The latest version of Cubase brings new content and features across all three editions of Steinberg’s flagship DAW, Elements, Artist and Pro. Highlights include an enhanced Sampler Track with new slicing features, a Scale Assistant that corrects out-of-scale MIDI notes and a new high-res metering tool. 

Cubase has come a long way since the release of v1 in 1989. Many argue that the first version of the Steinberg DAW brought a new spark to the digital music-production revolution because of its intuitive UI that, to this day, is still embraced by the most popular DAW’s on the market. 

Steinberg Cubase 11
Cubase v11.

Fast-forward 31 years and Cubase has released its latest version, number 11, that introduces both workflow enhancements and a slew of new tools. Many of the updates apply to all three editions—Elements, Artist and Pro—but some are individually exclusive to certain editions. 

Common to all versions are the enhanced Sampler Track, the Scale Assistant in the Key Editor, MIDI editing updates and a new multi-dynamics processor.

Cubase’s sampler now features a sample slicing mode, a monophonic legato feature and two globally mappable LFO’s.
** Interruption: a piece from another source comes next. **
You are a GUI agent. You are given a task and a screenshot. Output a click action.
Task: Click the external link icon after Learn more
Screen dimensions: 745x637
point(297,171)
The Scale Assistant can be used to correct all of the incoming MIDI notes to the selected scale in realtime. It also offers the option to only display notes from the scale in the piano roll editor.
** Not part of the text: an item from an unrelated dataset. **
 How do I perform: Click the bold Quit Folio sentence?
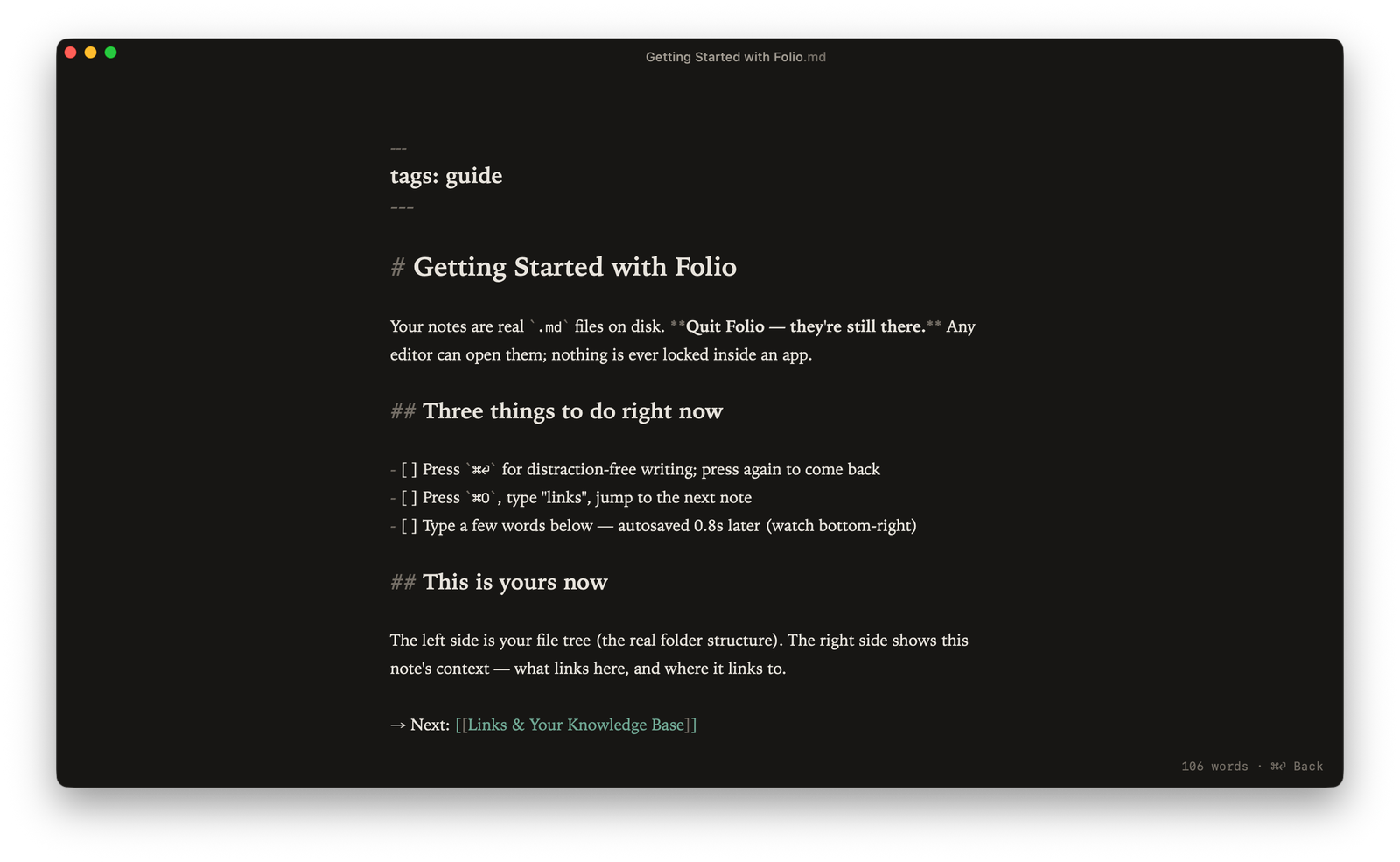click(x=806, y=326)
Squasher is the name of the new dynamics processor and it combines both upward and downward compression in one. As its name implies, it can also be employed for extreme crushing effects. 

Further improvements to the Key Editor will now allow users to create ramps and curves in the CC and Pitch Bend lanes, setting pitch bend steps to semitones, copying CC edits to another MIDI track and deleting MIDI notes with a double-click. 

In addition to the above, the Pro and Artist versions have been armed with a high-resolution multimeter analyzer called SuperVision and a four-band stereo-width processor called Imager. SuperVision offers up to nine module slots for level, spectral, phase and waveform analysis.

Operational updates for the Pro and Artist editions introduce Marker Lines for easier project navigation and a Pitch Visibility feature that quickly displays the pitch of selected clips or samples. The ARA workflow and Range Selection tool have also been improved.

Cubase Pro, which is the flagship edition, benefits from even more enhancements, with the indisputable highlight being an overhaul to the stem exporting process. Advanced options now include the choice to export a group of tracks, aux effects, and audio with or without master bus processing. The export queue function makes it so that selected stems can be exported one after the other.

Pro’s Frequency EQ has been levelled up to a dynamic EQ, now letting the user convert any of the eight bands into dynamic mode. It also supports multiple side-chain inputs that can be used to trigger the bands individually.

The entry-level Elements edition of Cubase now includes audio side-chaining and users of the second-tier Artist edition can work with an unlimited number of audio and MIDI tracks.

There are many more additions to Cubase and you can head to Steinberg for the full list of new features.

Steinberg Cubase 11
Cubase v1. The DAW certainly has come a long way.

In terms of pricing, Cubase 11 will cost €559 for Pro, €329 for Artist and €99.99 for Elements.

Upgrade paths are available for users of previous versions and the software will continue to be authorized via a Steinberg eLicenser USB.

Cubase 11 is available now via the Steinberg online shop.